Translation: of all the times Hollywood has circled back to his classics, this is the redo he actually wanted. Subtext: not exactly a love letter to the other remakes.
So what is Wright and Powell's Running Man?
Paramount's new version keeps the near-future, media-bloodsport hook but tunes the engine. The show The Running Man is the country's top-rated TV obsession: contestants (they're literally called Runners) have to survive 30 days while professional killers hunt them down, every step broadcast to a very thirsty audience. The longer you last, the bigger the payout. Glen Powell plays Ben Richards, a working-class dad pushed to enter because his daughter is sick. Josh Brolin is Dan Killian, the charming, ruthless producer who lures him into the game. Ben's refusal to play by the script turns him into a fan favorite — and a problem for the people in charge.

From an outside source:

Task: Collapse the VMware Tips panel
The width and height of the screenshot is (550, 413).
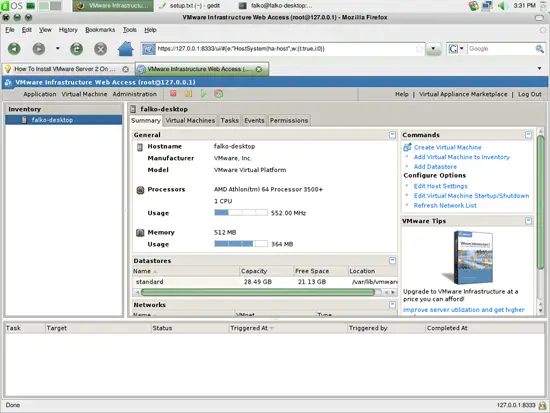Action: click(528, 221)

As ratings spike, so does the danger, and he has to stay ahead of the Hunters and a nation hooked on watching him fall.
If you remember the 1987 movie, that one had Arnold as a cop framed in a dystopian America and forced onto the show to fight for a shot at freedom. Same wicked TV spectacle, different angle on why he's running.
How the other Arnold remakes stacked up
Here's where this gets interesting. Arnold's glowing review stands out because the track record on remaking his movies is... mixed. The numbers kind of speak for themselves:
- Total Recall (1990 original): IMDb 7.5/10; Rotten Tomatoes 81% Tomatometer, 79% Audience; budget $48–80M; $261.4M worldwide; streaming on Paramount+ (at time of writing).
- Total Recall (2012 remake): IMDb 6.2/10; Rotten Tomatoes 30% Tomatometer, 47% Audience; budget $125M; $211.8M worldwide; streaming via Starz on Apple TV Channels (at time of writing).
- The Terminator (1984 original): IMDb 8.1/10; Rotten Tomatoes 100% Tomatometer, 89% Audience; budget $6.4M; $78.3M worldwide; streaming on Paramount+ via Amazon Channels (at time of writing). A new rebooted adaptation is reportedly in development, per James Cameron.
- The Running Man (1987 original): IMDb 6.6/10; Rotten Tomatoes 60% Tomatometer, 61% Audience; budget $27M; $38.1M domestic (no worldwide total listed here); streaming on Netflix (at time of writing).
- The Running Man (2025 remake/adaptation): budget $110M; scores TBD.
Release timing, money, and the vibe
This new Running Man is a Paramount release, directed by Edgar Wright and led by Glen Powell, with Josh Brolin co-starring as the showrunner-from-hell. The budget's a healthy $110 million — big enough to deliver the kind of set pieces Arnold is praising as "unbelievable and creative."
The Running Man hits US theaters on November 14, 2025.
If you're keeping score: previous remakes of Arnold's stuff didn't exactly outrun the originals with critics or audiences. Which is why Arnold going out of his way to hype this one matters. If he's calling it the redo he always wanted, that's a pretty strong signal Wright and Powell might actually have cracked it.